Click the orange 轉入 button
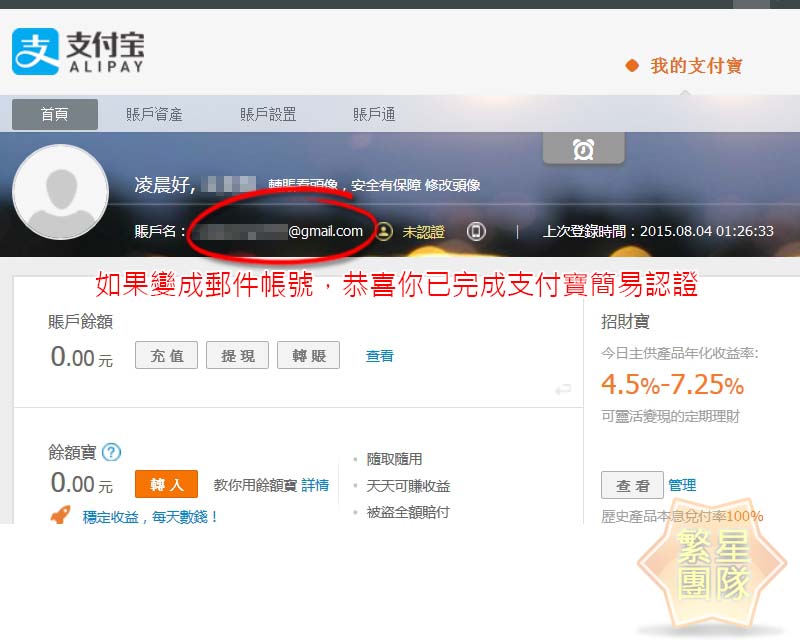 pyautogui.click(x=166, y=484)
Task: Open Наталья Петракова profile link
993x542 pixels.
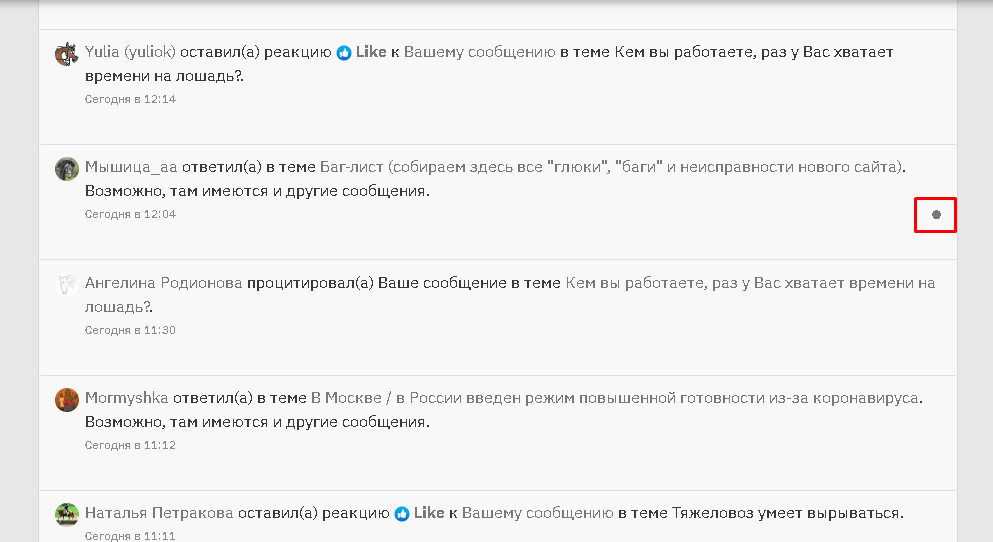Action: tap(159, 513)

TRY IT ->
Could you retype all the entries above exactly, without the pictures?

EXPECTED ANSWER ->
Click the orange 轉入 button
 pyautogui.click(x=166, y=484)
Task: Open Наталья Петракова profile link
993x542 pixels.
Action: tap(159, 513)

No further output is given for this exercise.